A 1,731-star NLP repo that teaches Python 2.7 setup
Chinese NLP experiments on the Sougou dataset, wrapped in a README that walks you through installing pip from a zip file.

What it does
TextInfoExp is a collection of classical NLP experiments—TF-IDF, text classification, clustering, word vectors, sentiment analysis, and relation extraction—run against the Sougou Chinese news corpus. The code is in Python, or at least was, back when 2.7 was the recommended version.
The interesting bit
The README is essentially a time capsule: it instructs you to download pip 9.0.1 as a tarball, install from setup.py, and configure PyCharm’s VCS menu to clone from GitHub.

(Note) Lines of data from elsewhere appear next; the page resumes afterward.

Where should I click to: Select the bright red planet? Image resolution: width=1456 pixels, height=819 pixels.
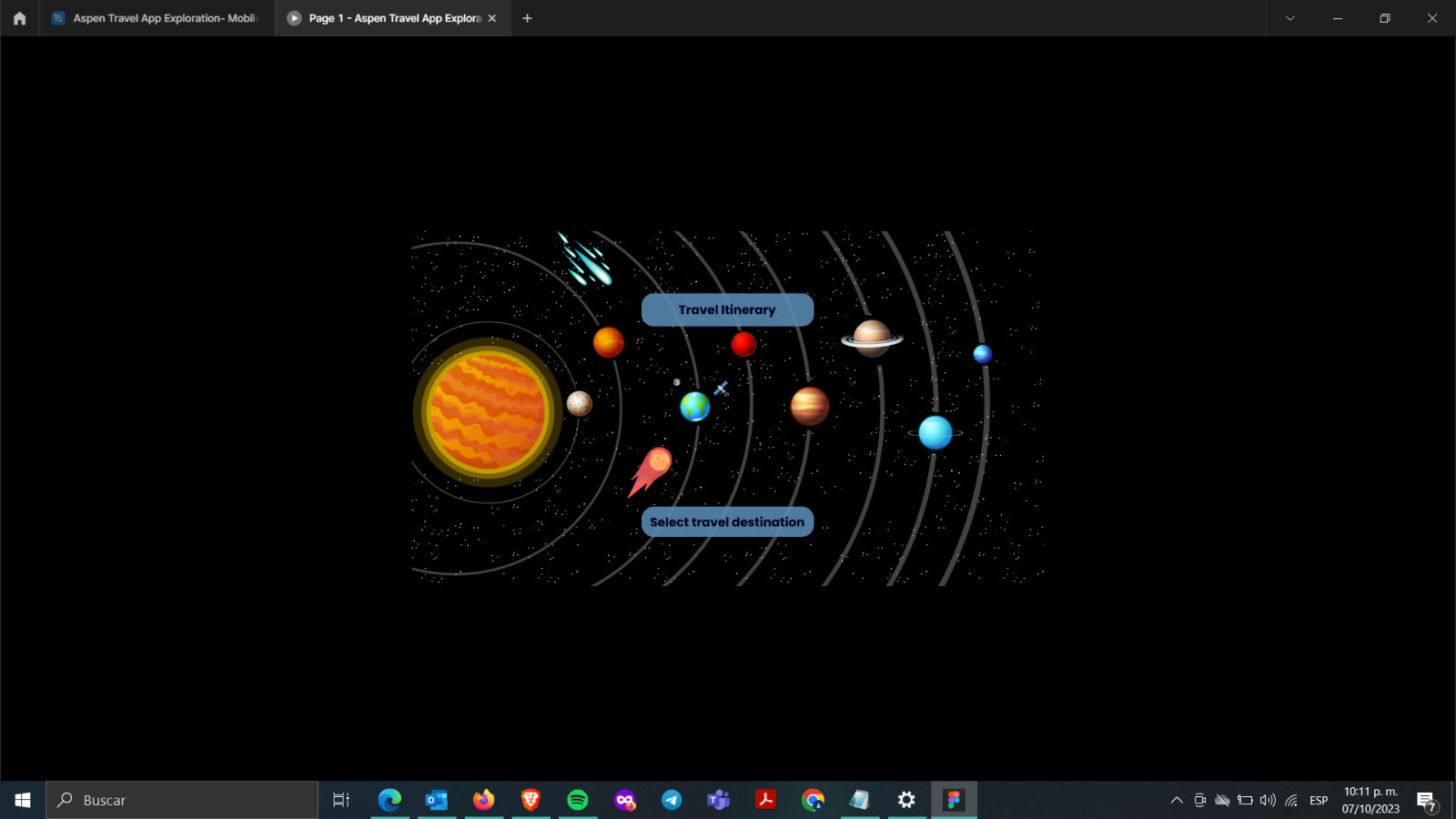pyautogui.click(x=743, y=344)
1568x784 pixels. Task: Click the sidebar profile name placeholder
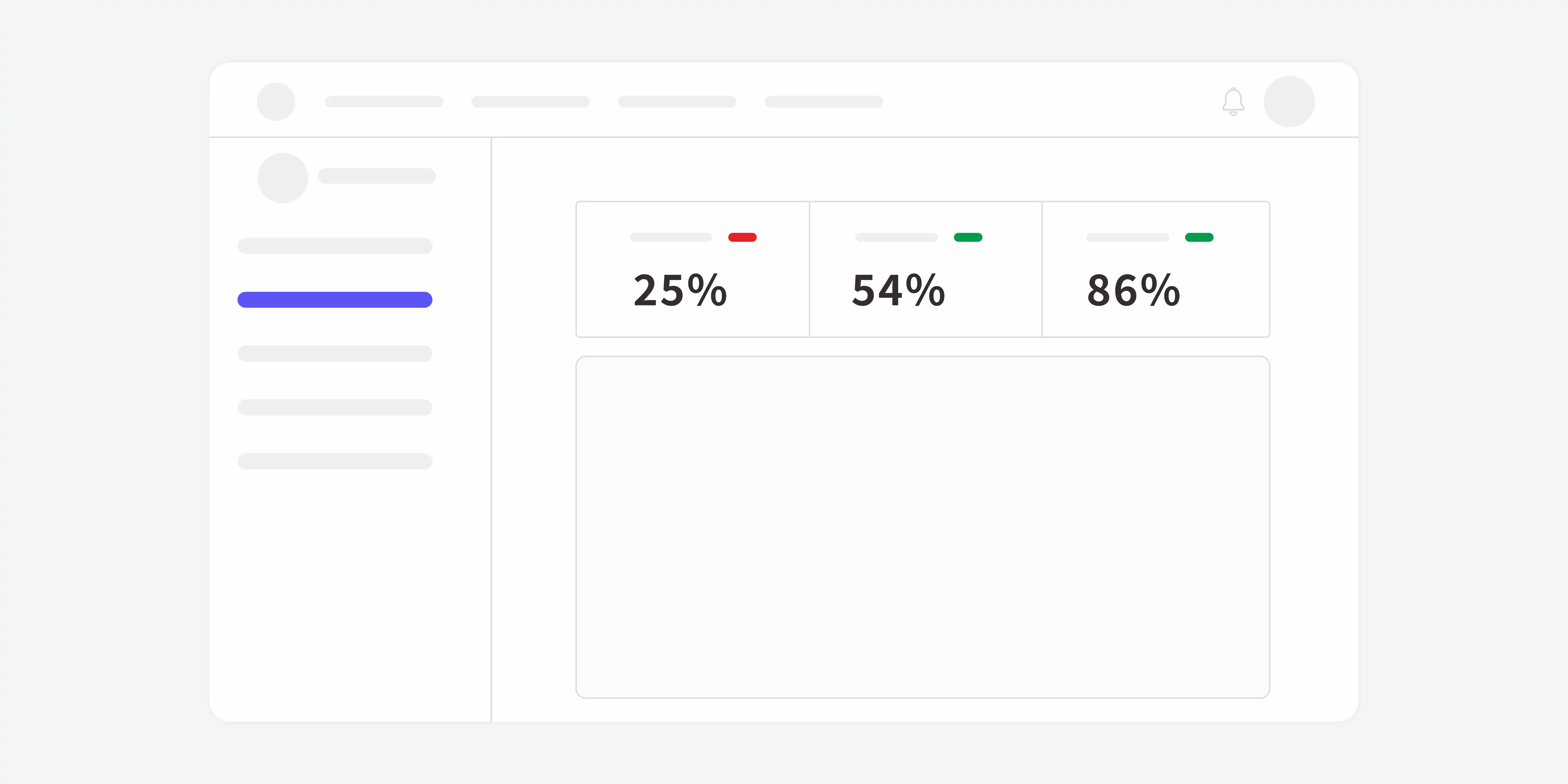click(377, 176)
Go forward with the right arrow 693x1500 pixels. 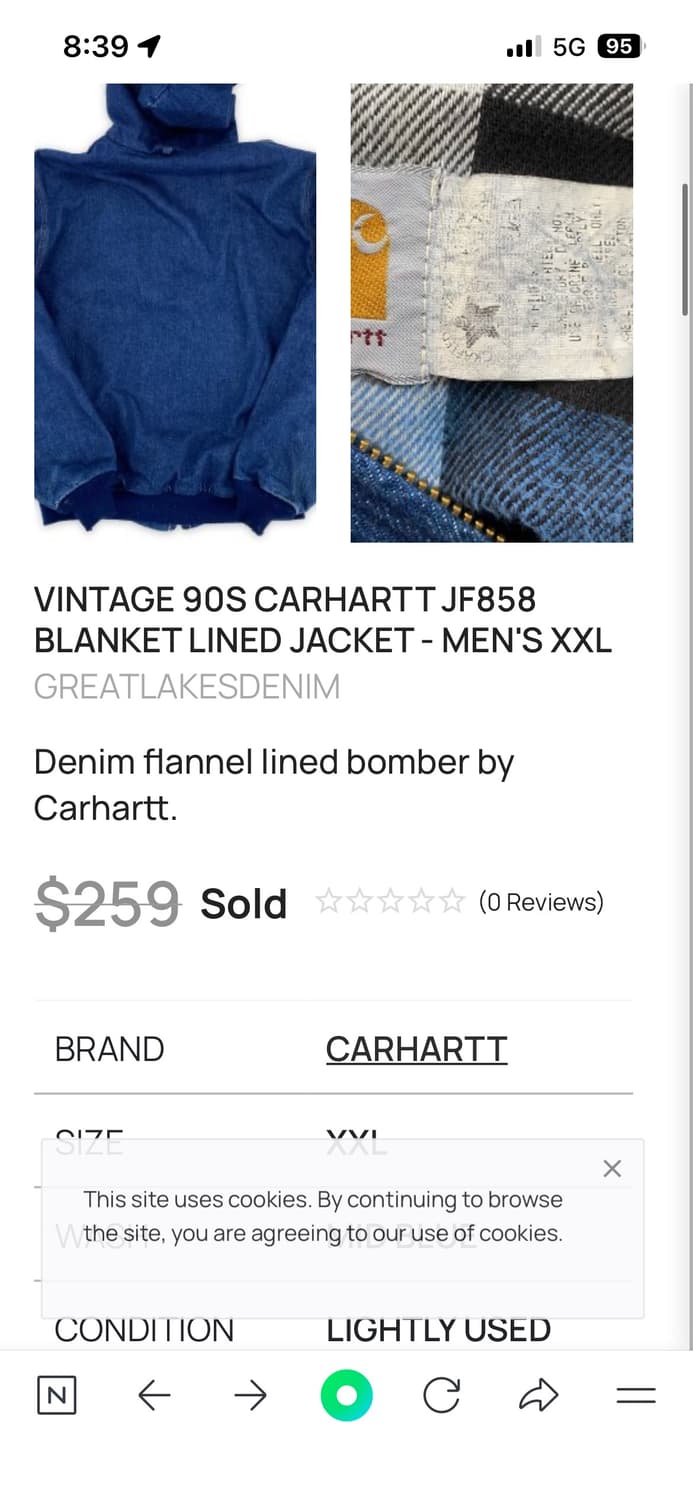coord(250,1395)
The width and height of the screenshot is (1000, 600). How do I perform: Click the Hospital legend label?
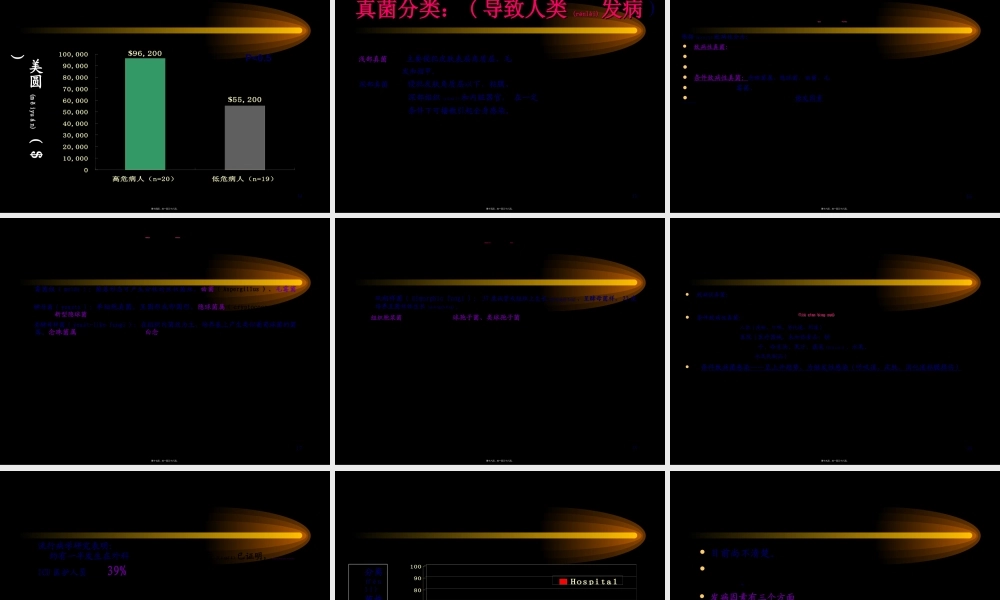pos(594,581)
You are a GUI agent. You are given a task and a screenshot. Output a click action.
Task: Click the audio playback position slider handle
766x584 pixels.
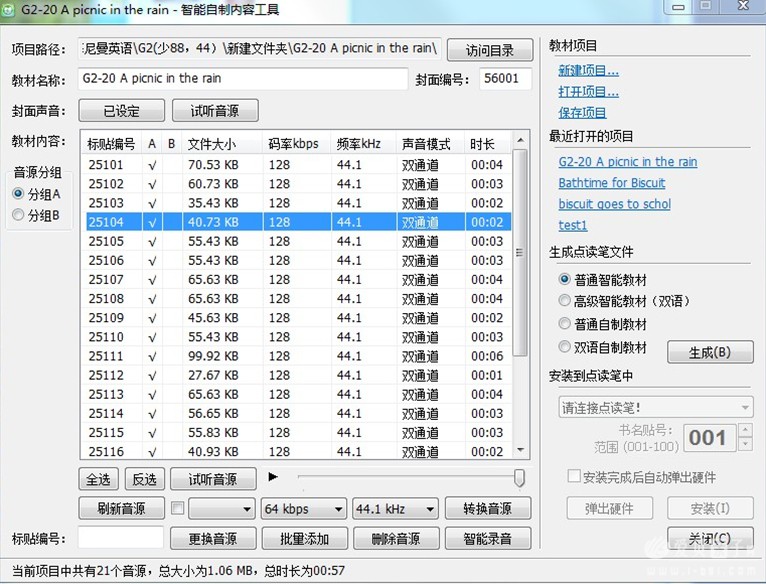coord(519,478)
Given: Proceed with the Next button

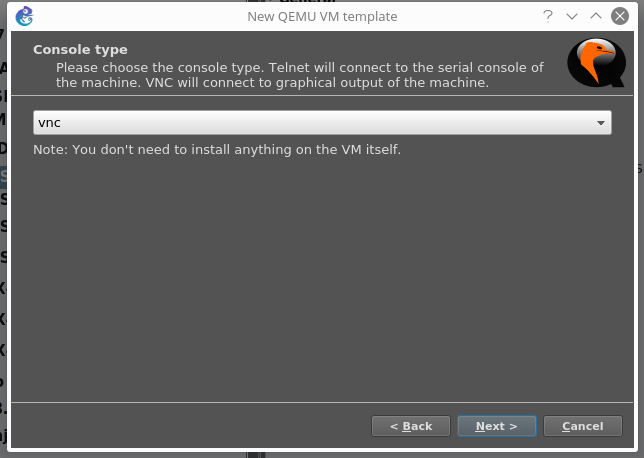Looking at the screenshot, I should coord(497,426).
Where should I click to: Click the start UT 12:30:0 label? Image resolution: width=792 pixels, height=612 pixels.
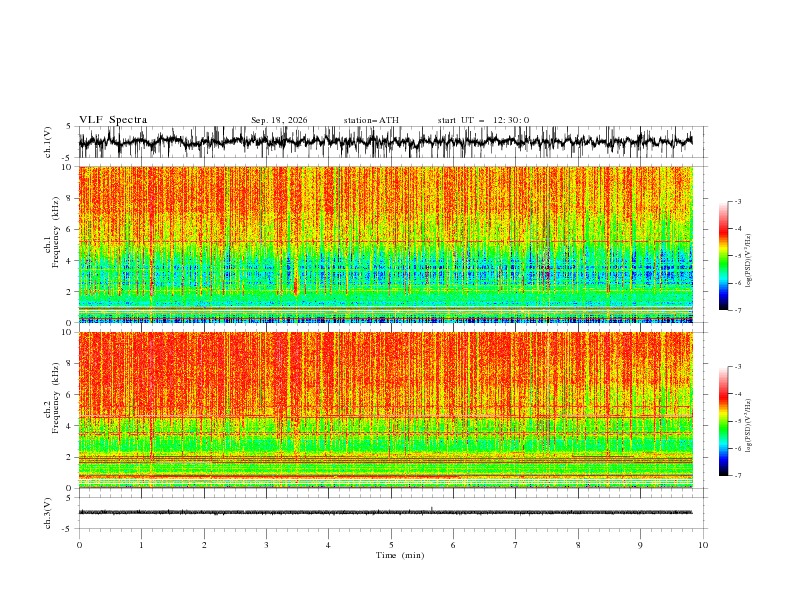coord(483,120)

For a repo with nearly two thousand stars, the documentation prioritizes IDE setup over explaining what any of the algorithms actually do.
Key highlights
- Covers bread-and-butter NLP tasks: TF-IDF, classification, clustering, word embeddings, sentiment, relation extraction
- Targets the Sougou Chinese text dataset (a now-venerable news corpus)
- Uses
jiebafor Chinese segmentation - README includes pip troubleshooting with Alibaba’s PyPI mirror for Chinese users
- Python 2.7 specified throughout; no mention of 3.x compatibility
Caveats
- README is entirely environment-setup instructions; zero detail on model architecture, results, or how to run experiments
- Python 2.7 reached end-of-life in January 2020; dependency versions unspecified
- No candidate images provided, and no screenshots or example outputs visible in the source
Verdict
Worth a look if you’re specifically hunting for classical Chinese NLP implementations and don’t mind archaeology. Skip it if you need runnable, documented code or modern Python.